In 1953 Cousy came up with the idea for a players' union and became the driving force for its establishment against the hard opposition of Commissioner Maurice Podloff and even some players, particularly the Fort Wayne Pistons, who feared the retribution of their powerful owner, the wealthy industrialist Fred Zollner. Success finally came on 18 April 1957 with the signatures of the Board of Governors of the National Basketball Association. The agreement provided for, among other things, a limit on the number of exhibition games that could be scheduled and the establishment of a board of arbitration to settle player-owner disputes.

Cousy reached out beyond playing basketball to business ventures. In September 1951 he opened a gas station in Worcester, Massachusetts, with Frank Oftring, a fellow Holy Cross basketball player, and in the summer of 1952 he and a friend, Joe Sharry, set up for-profit basketball games in Hyannis on Cape Cod, Massachusetts. Neither of these ventures succeeded. Later in the 1950s Cousy entered into a partnership and bought Camp Graylag, a boys' camp in Pittsfield, New Hampshire, which did well.

For a while Cousy was dogged by law enforcement authorities. When he was a Holy Cross player, he sold basketball tickets to a man and did not turn in the money to the appropriate officials. When college betting scandals broke out in 1951, Cousy was accused of collaborating with gamblers. In February 1953 Cousy was questioned and exonerated by the New York district attorney's office. It turned out that the man who bought the tickets was a gambler doing business with a bookie, who stood nearby to verify that contact was made with Cousy. Cousy did not know he was expected to "shave" points. When the score did not turn out as the bookie expected, Cousy was blamed, and his ticket-selling activity was exposed.

After his retirement as an active player in 1963, Cousy coached the basketball team at Boston College for six years. For the 1969–1970 season he coached the Cincinnati Royals. During his tenure he traded away the stars Oscar "the Big O" Robertson and Jerry Lucas to make room for young prospects. Cousy himself appeared in one game at age forty-one, thus becoming the oldest person to play in an NBA game. Cousy next became a radio broadcaster of Celtics games, beginning at WBZ in Boston.

In Cousy on the Celtic Mystique the retired player reflected on the quality of the current players. He felt that they were superbly talented and shot the ball better than the players of his day but that they did not "think" the game as well. They exhibited more dribbling, less passing, more turnovers, and less commitment to the good of the team. He praised Maurice Cheeks, the Philadelphia 76ers guard, and Norm van Lier, the Chicago Bulls guard, for passing to the right man and for their general good sense. He considered Larry Bird, the legendary Celtics forward, the ultimate basketball player.

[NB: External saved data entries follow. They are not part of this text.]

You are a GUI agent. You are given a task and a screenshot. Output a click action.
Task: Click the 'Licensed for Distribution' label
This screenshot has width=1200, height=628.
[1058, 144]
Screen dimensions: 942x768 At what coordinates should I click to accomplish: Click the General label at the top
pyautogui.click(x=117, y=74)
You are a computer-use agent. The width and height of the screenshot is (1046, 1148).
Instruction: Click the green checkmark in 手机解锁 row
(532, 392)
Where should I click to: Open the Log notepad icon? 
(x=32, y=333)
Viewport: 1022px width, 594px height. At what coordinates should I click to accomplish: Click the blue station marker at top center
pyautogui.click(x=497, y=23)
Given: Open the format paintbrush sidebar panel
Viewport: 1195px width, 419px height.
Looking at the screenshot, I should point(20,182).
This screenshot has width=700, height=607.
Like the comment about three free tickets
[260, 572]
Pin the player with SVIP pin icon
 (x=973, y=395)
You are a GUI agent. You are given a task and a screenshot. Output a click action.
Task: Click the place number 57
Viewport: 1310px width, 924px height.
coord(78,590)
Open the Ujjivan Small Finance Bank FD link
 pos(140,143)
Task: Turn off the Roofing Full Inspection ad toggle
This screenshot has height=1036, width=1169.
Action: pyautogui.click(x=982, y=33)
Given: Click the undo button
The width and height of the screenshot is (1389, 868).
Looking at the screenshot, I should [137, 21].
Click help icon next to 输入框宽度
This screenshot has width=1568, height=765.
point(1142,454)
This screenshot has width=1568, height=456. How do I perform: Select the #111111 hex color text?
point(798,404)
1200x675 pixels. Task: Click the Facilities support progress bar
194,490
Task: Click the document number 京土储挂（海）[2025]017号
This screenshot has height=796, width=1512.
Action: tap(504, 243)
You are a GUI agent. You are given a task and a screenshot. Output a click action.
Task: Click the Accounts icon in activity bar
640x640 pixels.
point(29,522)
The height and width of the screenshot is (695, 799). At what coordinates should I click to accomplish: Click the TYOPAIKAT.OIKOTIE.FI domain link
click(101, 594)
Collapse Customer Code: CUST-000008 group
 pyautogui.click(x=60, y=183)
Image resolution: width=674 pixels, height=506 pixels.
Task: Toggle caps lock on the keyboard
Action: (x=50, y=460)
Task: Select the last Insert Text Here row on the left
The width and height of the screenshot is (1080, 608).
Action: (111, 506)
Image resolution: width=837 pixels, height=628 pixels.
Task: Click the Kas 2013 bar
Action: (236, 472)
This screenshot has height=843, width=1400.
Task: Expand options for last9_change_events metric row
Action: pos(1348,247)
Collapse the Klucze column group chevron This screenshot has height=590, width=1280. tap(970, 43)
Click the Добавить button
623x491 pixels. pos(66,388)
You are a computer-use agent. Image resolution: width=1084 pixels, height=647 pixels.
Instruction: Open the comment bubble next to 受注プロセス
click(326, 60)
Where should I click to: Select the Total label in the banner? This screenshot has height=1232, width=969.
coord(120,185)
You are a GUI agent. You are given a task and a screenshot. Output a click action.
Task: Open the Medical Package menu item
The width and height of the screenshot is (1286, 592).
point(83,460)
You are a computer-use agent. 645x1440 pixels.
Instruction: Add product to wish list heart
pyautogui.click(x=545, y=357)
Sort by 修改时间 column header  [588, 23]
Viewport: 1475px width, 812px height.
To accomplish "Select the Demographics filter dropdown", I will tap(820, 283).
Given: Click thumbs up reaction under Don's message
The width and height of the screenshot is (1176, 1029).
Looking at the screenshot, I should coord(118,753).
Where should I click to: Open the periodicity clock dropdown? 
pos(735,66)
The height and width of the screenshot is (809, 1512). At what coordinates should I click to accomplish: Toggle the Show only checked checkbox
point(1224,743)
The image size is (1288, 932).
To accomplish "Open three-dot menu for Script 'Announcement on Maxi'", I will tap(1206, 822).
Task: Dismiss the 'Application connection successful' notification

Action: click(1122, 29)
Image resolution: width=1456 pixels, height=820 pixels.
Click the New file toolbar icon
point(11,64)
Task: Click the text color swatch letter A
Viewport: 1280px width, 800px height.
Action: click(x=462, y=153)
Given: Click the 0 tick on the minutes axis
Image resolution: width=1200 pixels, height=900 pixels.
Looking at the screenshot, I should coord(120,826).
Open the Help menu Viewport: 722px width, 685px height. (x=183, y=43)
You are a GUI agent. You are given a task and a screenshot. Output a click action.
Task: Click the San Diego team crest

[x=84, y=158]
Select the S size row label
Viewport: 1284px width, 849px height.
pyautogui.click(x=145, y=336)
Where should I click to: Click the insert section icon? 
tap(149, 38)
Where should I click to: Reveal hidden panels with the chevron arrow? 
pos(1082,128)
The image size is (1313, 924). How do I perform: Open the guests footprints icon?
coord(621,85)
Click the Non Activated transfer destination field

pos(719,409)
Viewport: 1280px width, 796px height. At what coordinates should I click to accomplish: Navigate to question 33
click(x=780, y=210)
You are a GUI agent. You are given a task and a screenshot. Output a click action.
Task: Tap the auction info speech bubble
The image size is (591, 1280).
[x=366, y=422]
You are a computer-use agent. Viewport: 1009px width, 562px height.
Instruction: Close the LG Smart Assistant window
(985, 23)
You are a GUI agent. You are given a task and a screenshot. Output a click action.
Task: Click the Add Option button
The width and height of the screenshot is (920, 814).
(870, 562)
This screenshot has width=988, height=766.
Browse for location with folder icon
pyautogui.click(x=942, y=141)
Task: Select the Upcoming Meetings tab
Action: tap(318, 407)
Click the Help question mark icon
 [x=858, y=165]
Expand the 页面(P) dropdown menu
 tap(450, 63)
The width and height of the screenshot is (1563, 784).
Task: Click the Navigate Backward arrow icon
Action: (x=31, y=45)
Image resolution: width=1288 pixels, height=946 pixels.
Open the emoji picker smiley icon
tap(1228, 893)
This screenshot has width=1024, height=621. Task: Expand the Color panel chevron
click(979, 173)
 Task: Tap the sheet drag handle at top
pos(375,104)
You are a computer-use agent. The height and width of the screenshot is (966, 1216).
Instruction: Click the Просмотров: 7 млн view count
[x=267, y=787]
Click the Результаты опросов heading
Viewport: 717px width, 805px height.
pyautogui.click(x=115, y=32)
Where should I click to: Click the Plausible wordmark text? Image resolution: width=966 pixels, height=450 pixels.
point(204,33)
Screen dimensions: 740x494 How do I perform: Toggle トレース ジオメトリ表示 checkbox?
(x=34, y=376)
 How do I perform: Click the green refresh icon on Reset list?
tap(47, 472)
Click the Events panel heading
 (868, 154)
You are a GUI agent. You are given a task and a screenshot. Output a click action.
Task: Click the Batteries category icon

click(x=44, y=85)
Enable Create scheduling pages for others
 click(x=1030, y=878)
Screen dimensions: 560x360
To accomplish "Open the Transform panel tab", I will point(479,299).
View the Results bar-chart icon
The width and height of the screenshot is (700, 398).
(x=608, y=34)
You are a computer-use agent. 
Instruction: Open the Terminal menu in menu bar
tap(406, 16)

Bird, Cousy explained, was a playmaker despite the fact that he was a forward, was totally unselfish, and could play through pain.

Cousy was the epitome of the playmaking guard, paving the way for the likes of John Stockton of the Utah Jazz and "Magic" Johnson of the Los Angeles Lakers. Though the schedule in his day included fewer than eighty-two games, his 6,955 assists place him high on the all-time list.

Bob Cousy, as told to Al Hirshberg, Basketball Is My Life (1957), an autobiography written while Cousy was playing with the Celtics, is invaluable for information on his early years. Cousy, Cousy on the Celtic Mystique (1988), explains why the Celtics were both the most beloved and most hated team. See also Cousy and Frank G. Power, Jr., with additional material by William E. Warren, Basketball, Concepts and Techniques (1983); B. G. Kelly, "For the Love of the Game," Boston magazine (Feb. 1991); and Peter Bjarkman, Biographical History of Basketball (2000).